Death toll in Tianjin blasts rises to 129
The death toll in the massive chemical explosions in the port city of Tianjin on Monday shot up to 129, with 44 people still listed as missing in China's worst industrial disaster.
Beijing: The death toll in the massive chemical explosions in the port city of Tianjin on Monday shot up to 129, with 44 people still listed as missing in China's worst industrial disaster.
The toll went up as six more bodies were retrieved from the blast site debris, official media here reported.
All the dead have been identified, including 76 firefighters, seven policemen and 46 other people. The missing people include 28 firefighters, four policemen and 12 others.
Meanwhile, 610 people remain hospitalised, 39 of them in serious condition. A total of 187 injured people have been discharged from hospital.
Twin blasts ripped through a warehouse storing dangerous chemicals in north China's Tianjin Port on August 12.
3,625 burnt cars and 1,677 containers have been removed from the site, state-run Xinhua news agency reported.
Environmental monitoring showed no excessive levels of pollutants in the air outside the exclusion zone set up around the blast site, but found excessive levels of cyanide in water.
Cyanide was detected in 33 of 44 water monitoring sites.
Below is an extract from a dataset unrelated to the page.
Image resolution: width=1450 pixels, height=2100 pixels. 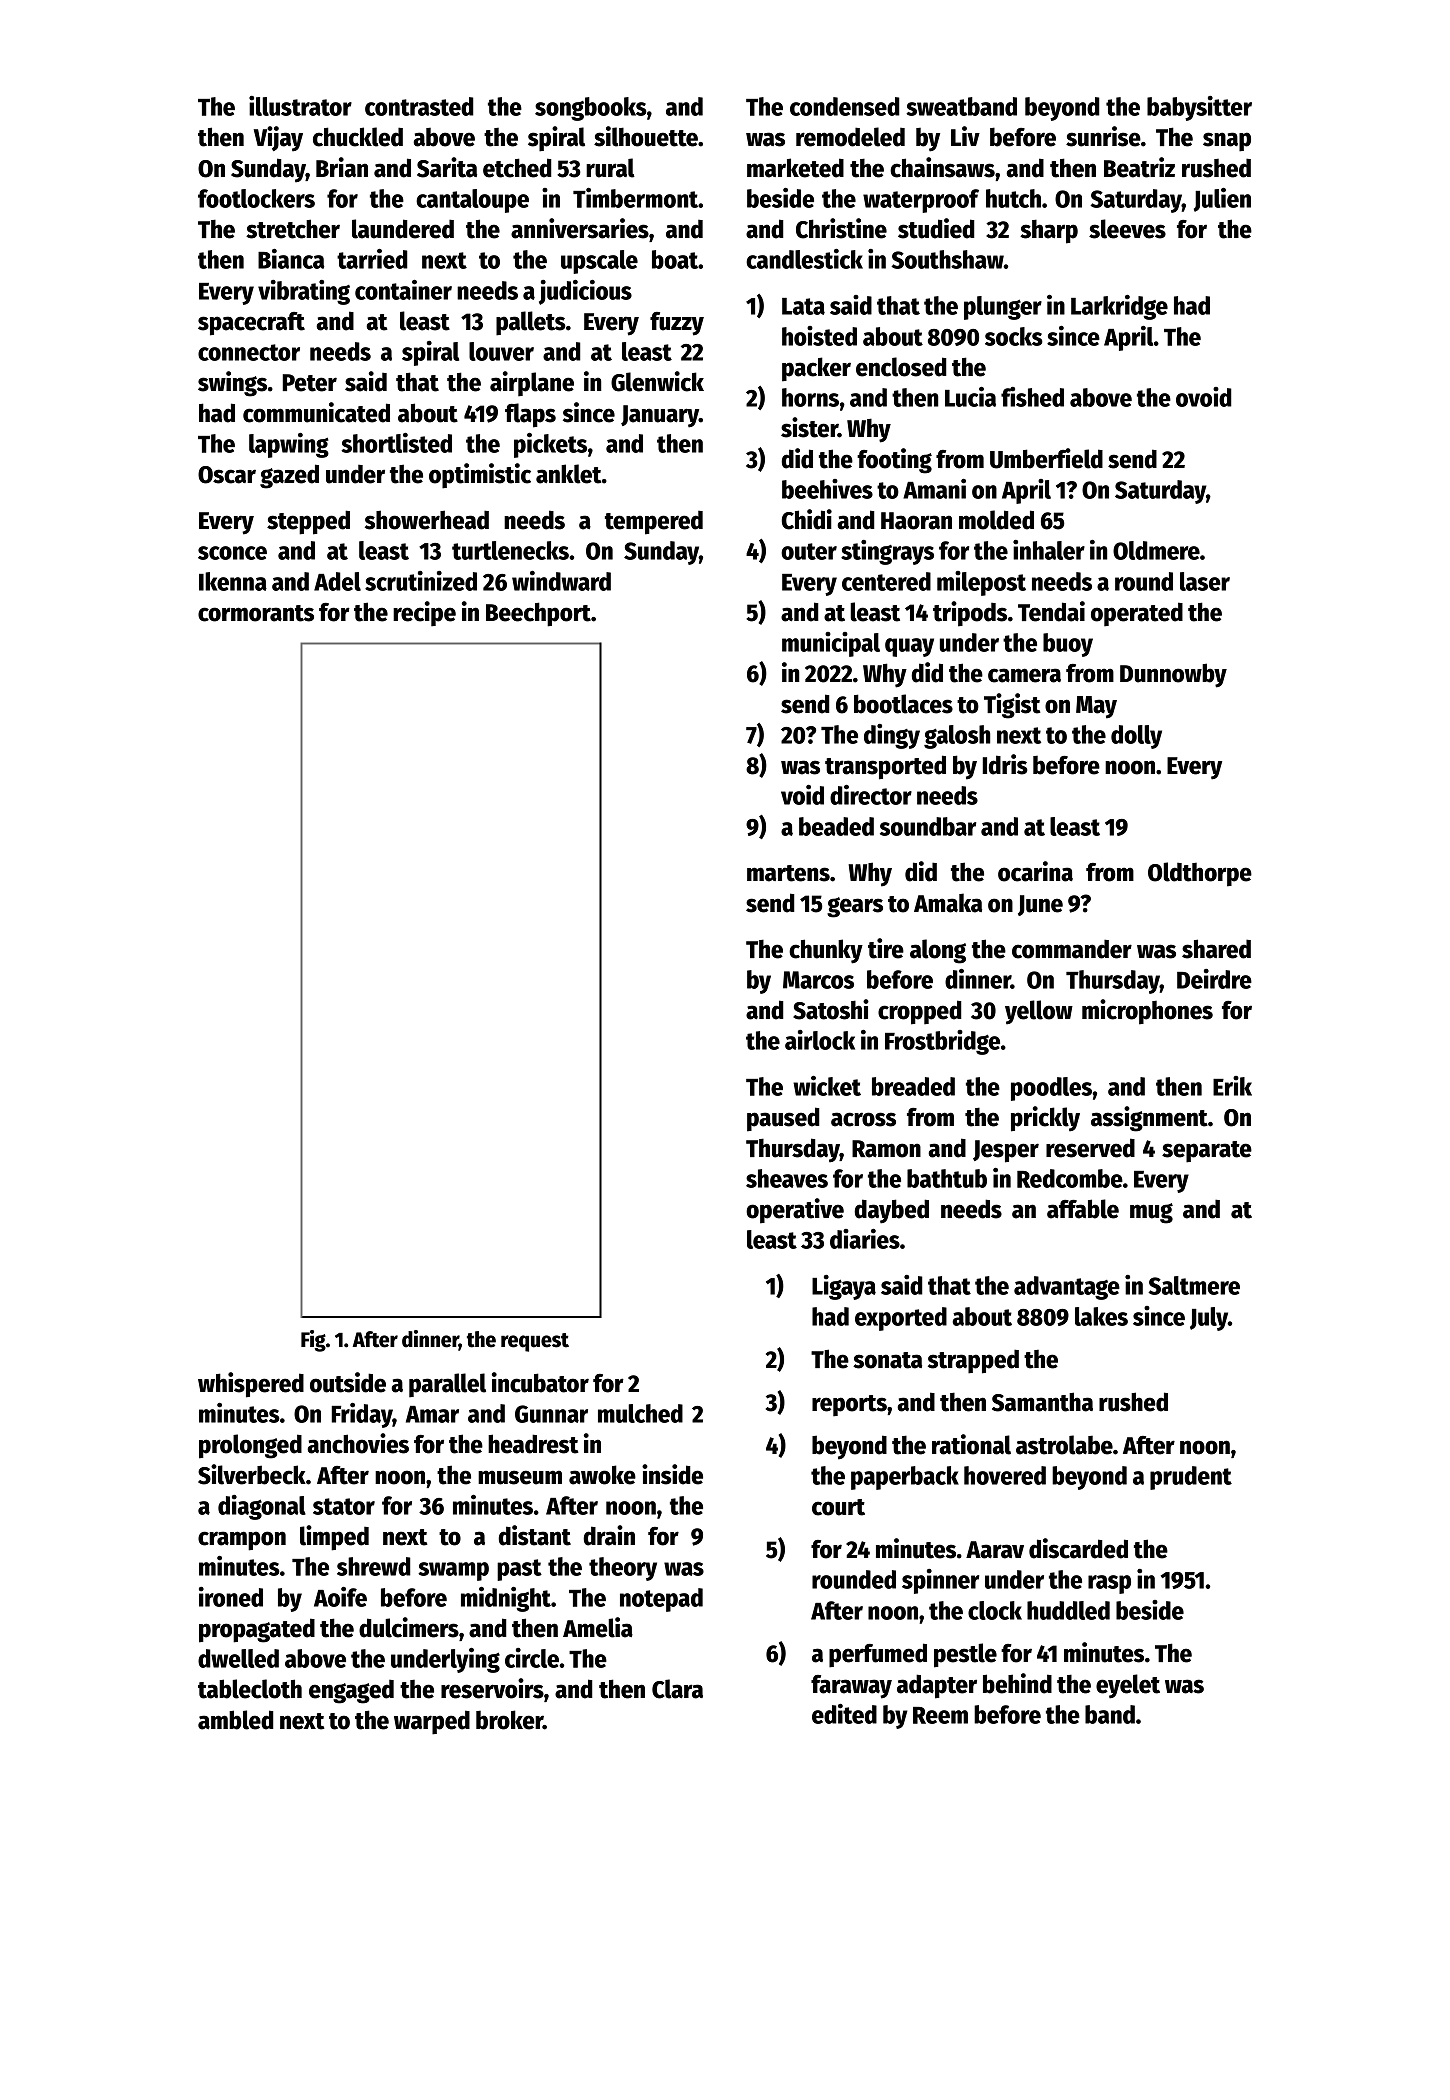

Six sites inside the exclusion zone contained cyanide 0.94 to 36.8 times more than levels officially regarded as safe.
Cyanide was also found in underground water near the blast site but the levels were not excessive, the report said.
Han Fengqun, a 56-year-old who was rescued 65 hours after the blast, is in a stable condition after 10 days in intensive care, said a doctor in charge of his treatment. Han owned a convenience store near the warehouse.
Police have detained executives of the warehouse's owner, Tianjin Rui Hai International Logistics, including company head Yu Xuewei, deputy head Dong Shexuan and general manager Zhi Feng. The cause of the blasts is still being investigated.